NETFLIX – À LA DEMANDE – DOCUMENTAIRE
Même avec quatre ans de recul, les images restent stupéfiantes. Aussi bien celles de Carlos Ghosn arrêté par la police japonaise en descendant du jet privé de Nissan à l’aéroport de Tokyo-Haneda, le 19 novembre 2018, que celles du même homme, treize mois plus tard, s’échappant du Japon caché dans une malle. Grâce aux caméras de surveillance, on suit l’évasion pas à pas.
L’ancien patron de l’Alliance Renault-Nissan-Mitsubishi est toujours réfugié au Liban. Qu’est-ce qui a conduit le brillant ingénieur libano-brésilien de Beyrouth à Polytechnique, de Michelin à Renault, du statut de patron du premier producteur mondial de voitures à celui de paria ? C’est ce que Lucy Blakstad a reconstitué pour Netflix dans un documentaire aussi haletant que la vie de cet ancien maître du monde.
Bien payé et intouchable
Louis Schweitzer, l’homme qui a scellé l’entrée de Renault au capital de Nissan en 1999, donne les premières clés. Il a repéré Ghosn chez Michelin lorsqu’il cherchait la perle rare, à la fois capable de partir au Japon redresser un groupe en grande difficulté sans parler la langue du pays et, en cas de succès, de prendre sa suite à la tête de Renault. Face caméra, il explique son choix. Il rappelle aussi la première trahison : pour devenir PDG du groupe français, Carlos Ghosn s’était engagé à lâcher les rênes de Nissan. Ce qu’il n’a jamais fait, s’organisant pour garder les deux casquettes, devenant à la fois démesurément payé et intouchable. Personne ne l’a arrêté, et il l’a finalement payé très cher.

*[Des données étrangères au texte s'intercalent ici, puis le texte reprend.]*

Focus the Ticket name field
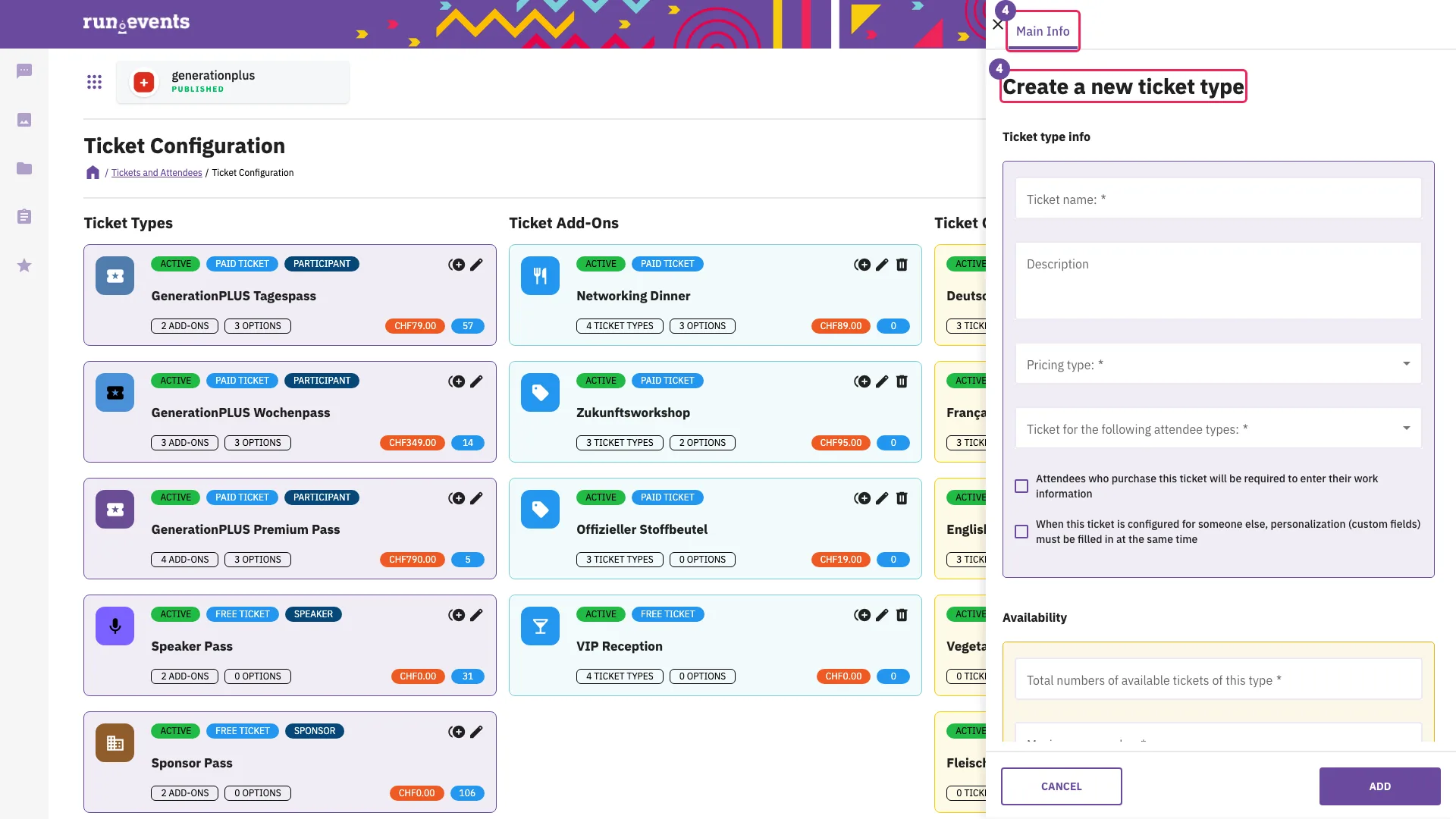 coord(1218,199)
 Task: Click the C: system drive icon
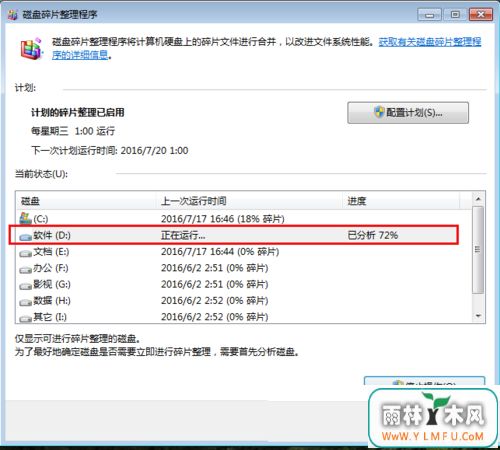pos(25,219)
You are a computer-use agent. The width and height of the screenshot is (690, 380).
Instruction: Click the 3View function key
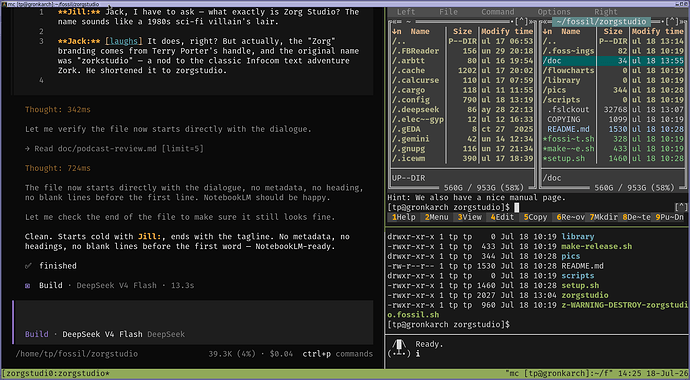469,217
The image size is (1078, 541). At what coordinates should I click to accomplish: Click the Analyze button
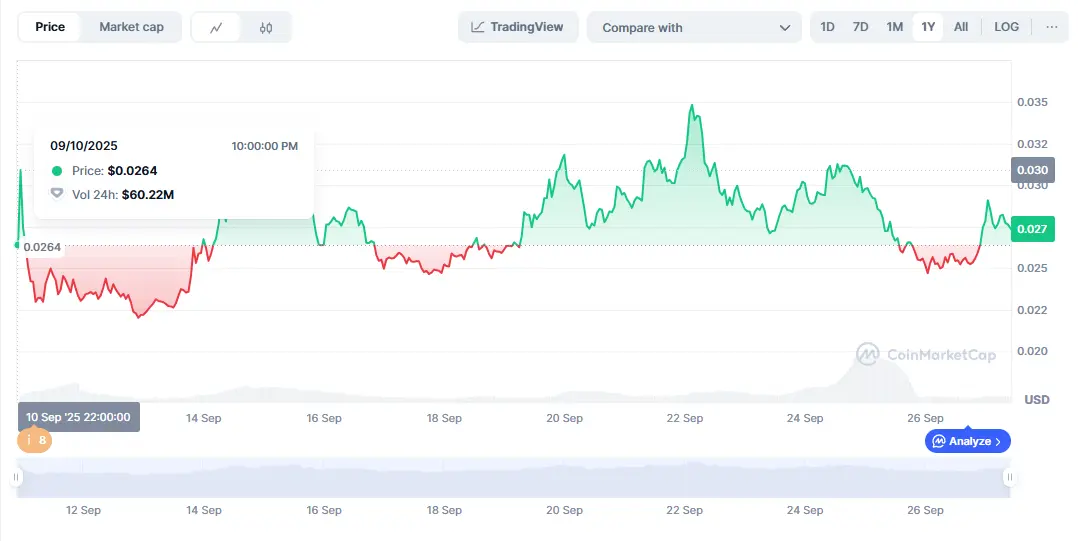[967, 441]
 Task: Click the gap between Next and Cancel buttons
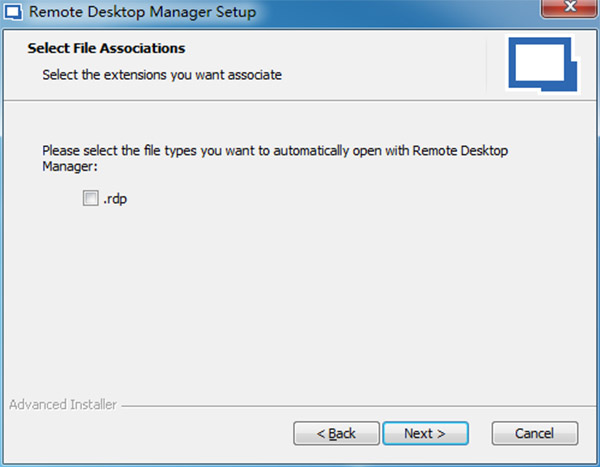click(479, 433)
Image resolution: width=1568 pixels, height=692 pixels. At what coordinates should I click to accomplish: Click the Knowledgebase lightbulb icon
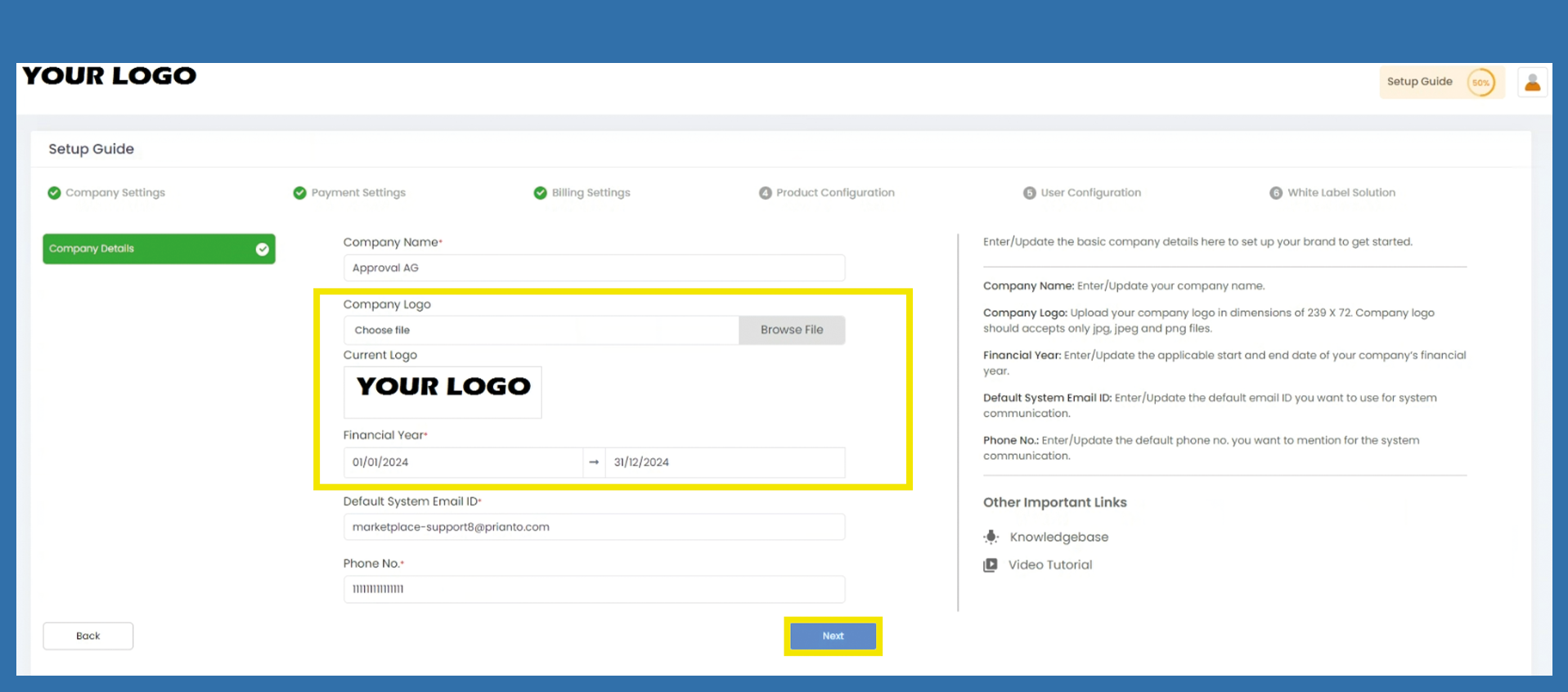click(x=991, y=537)
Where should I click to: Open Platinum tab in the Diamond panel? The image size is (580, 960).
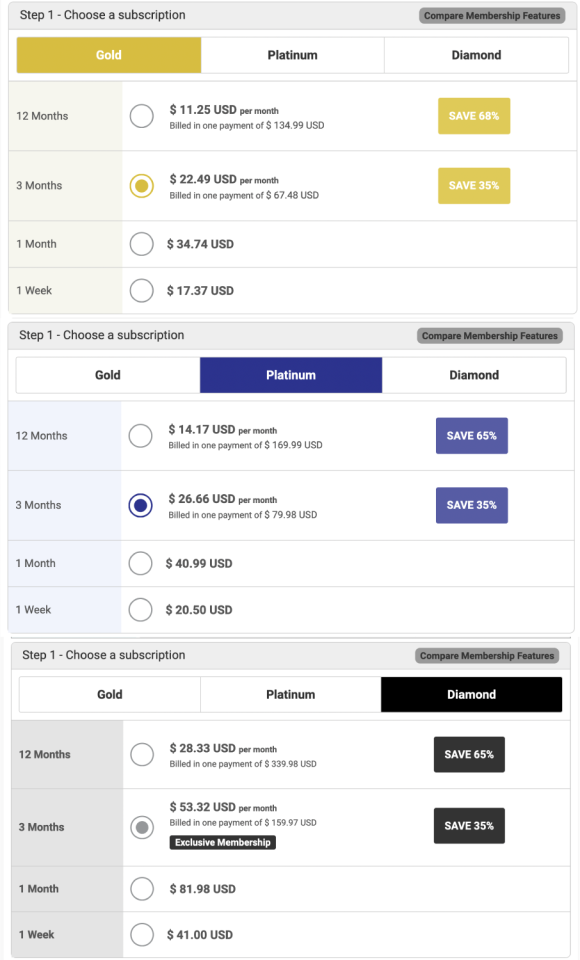tap(290, 694)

Difficile de comprendre un homme sans plonger dans son enfance, dans sa culture familiale. Là aussi Lucy Blakstad a trouvé deux témoins qui donnent des clés sur la jeunesse de Carlos Ghosn. Sa sœur, et surtout le journaliste Clément Lacombe, aujourd’hui directeur adjoint de la rédaction de L’Obs, qui explique comment il a retrouvé dans la presse libanaise la blessure originelle de l’enfant Ghosn : le mystérieux meurtre d’un prêtre, qui a conduit son père en prison.

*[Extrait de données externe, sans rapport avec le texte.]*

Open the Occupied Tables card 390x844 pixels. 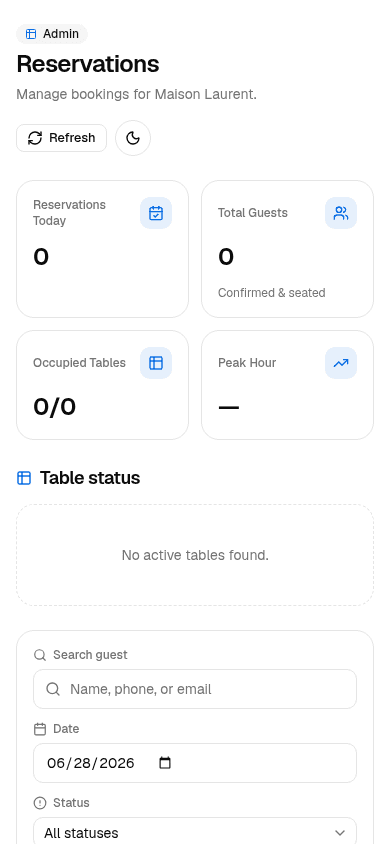point(102,385)
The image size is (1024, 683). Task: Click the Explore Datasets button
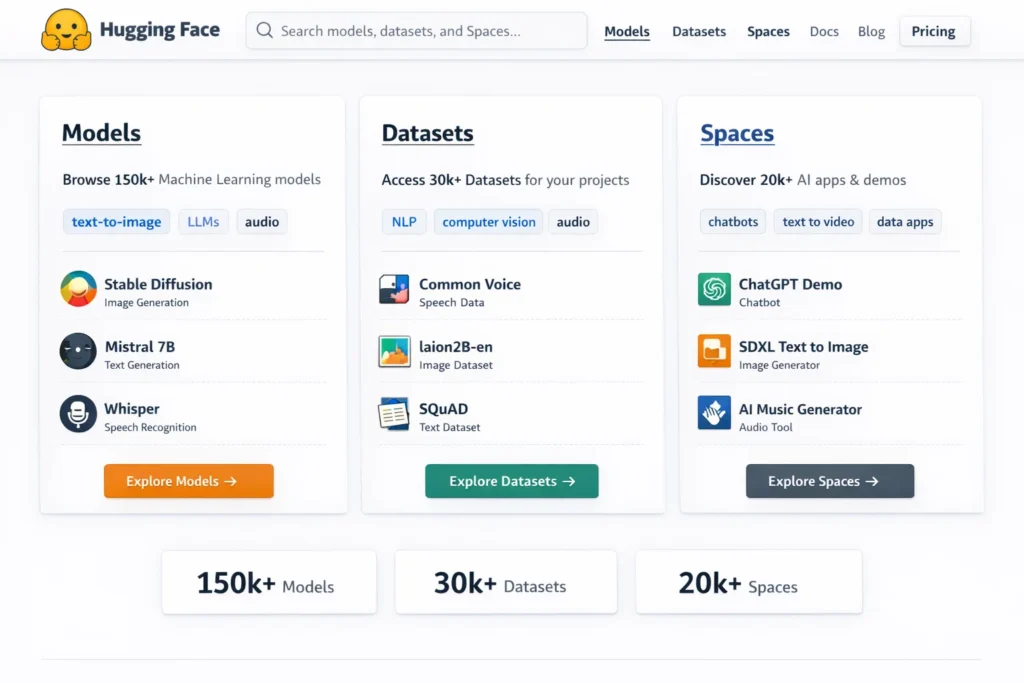[511, 481]
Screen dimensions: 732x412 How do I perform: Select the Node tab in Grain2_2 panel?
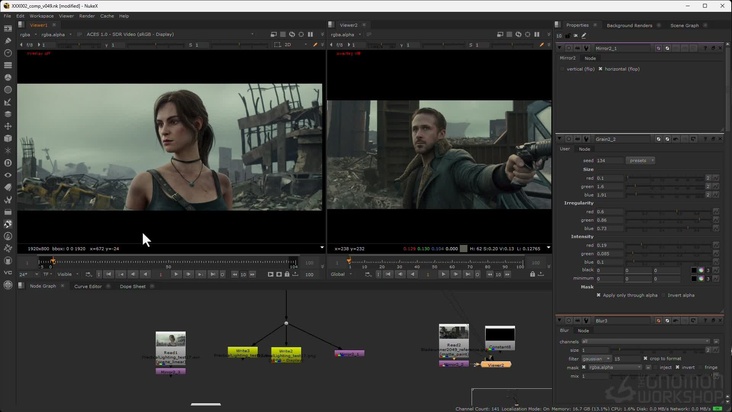[584, 149]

Deux des plus proches collaborateurs de l’ancien patron de l’Alliance, Patrick Pélata côté Renault, et Hiroto Saikawa chez Nissan, racontent son style de management, ne cachant rien de « la façon dont il traitait le personnel : il se servait des plus talentueux, il se débarrassait des autres ». Plusieurs épisodes douloureux de la vie de Renault – les suicides au Technocentre, l’affaire des faux espions français à la solde de la Chine – soulignent qu’avant même que l’affaire n’éclate le doute sur le management était plus que permis.
Tout s’est compliqué pour Carlos Ghosn lorsqu’une loi a rendu obligatoire la publication des gros salaires au Japon et qu’il est devenu public que le sauveur iconique de Nissan gagnait… sept fois plus que le patron de Toyota ! « Là, il a commencé à perdre ses superpouvoirs », dit un témoin.
Entre-temps, l’homme, divorcé et remarié, avait d’ailleurs beaucoup changé, ce que le documentaire montre à travers sa transformation physique : le « cost killer » bedonnant aux lunettes démodées a corrigé sa myopie au laser, fait reculer sa calvitie avec des implants capillaires, s’est offert des costumes bien taillés. Ce qui n’a jamais empêché Carlos Ghosn d’être près de ses sous. Sa gouvernante au Japon montre comment elle devait déplacer les boutons de ses cols de chemise lorsqu’il prenait du poids. Fascinante et désolante vie des puissants.
L’évadé, l’étrange affaire Ghosn, documentaire de Lucy Blakstad (1 h 35).